Build an end to end, automated inventory forecasting capability with AWS Lake Formation and Amazon Forecast

Amazon Forecast is a fully managed service that uses machine learning (ML) to generate highly accurate forecasts without requiring any prior ML experience. Forecast is applicable in a wide variety of use cases, including estimating product demand, inventory planning, and workforce planning.

With Forecast, there are no servers to provision or ML models to build manually. Additionally, you only pay for what you use, and there is no minimum fee or upfront commitment. To use Forecast, you only need to provide historical data for what you want to forecast, and any additional related data that may influence your forecasts. The latter may include both time-varying data, such as price, events, and weather, and categorical data, such as color, genre, or region. The service automatically trains and deploys ML models based on your data and provides you with a custom API to retrieve forecasts.

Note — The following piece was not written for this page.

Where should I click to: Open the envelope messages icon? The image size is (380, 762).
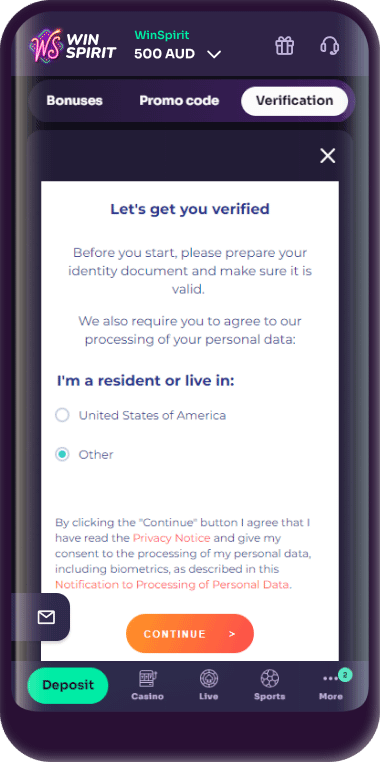click(46, 617)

This post demonstrates how you can automate the data extraction, transformation, and use of Forecast for the use case of a retailer that requires recurring replenishment of inventory. You achieve this by using AWS Lake Formation to build a secure data lake and ingest data into it, orchestrate the data transformation using an AWS Glue workflow, and visualize the forecast results in Amazon QuickSight.

Use case background

Retailers have a recurring need to replenish inventory. For example, consider a clothing retailer that typically sells through its e-commerce and physical store channels. You need to maintain optimum levels of inventory on hand to meet demand while minimizing warehouse costs. Some of the common questions you need to answer for effective inventory management are:

What is the optimal quantity of inventory to reorder from my supplier for my next sales cycle?
What should the composition of product SKUs be in the purchase order to the supplier?
How do I most effectively determine the right mix and quantity of products to stock at individual retail store locations?

You can use Forecast to answer these questions. You extract data from the source systems, apply transformations to make the data ready for use in Forecast, and use Forecast to load, train, and forecast.

The following diagram shows the end-to-end system architecture of the proposed solution using Lake Formation, AWS Glue, and Amazon QuickSight.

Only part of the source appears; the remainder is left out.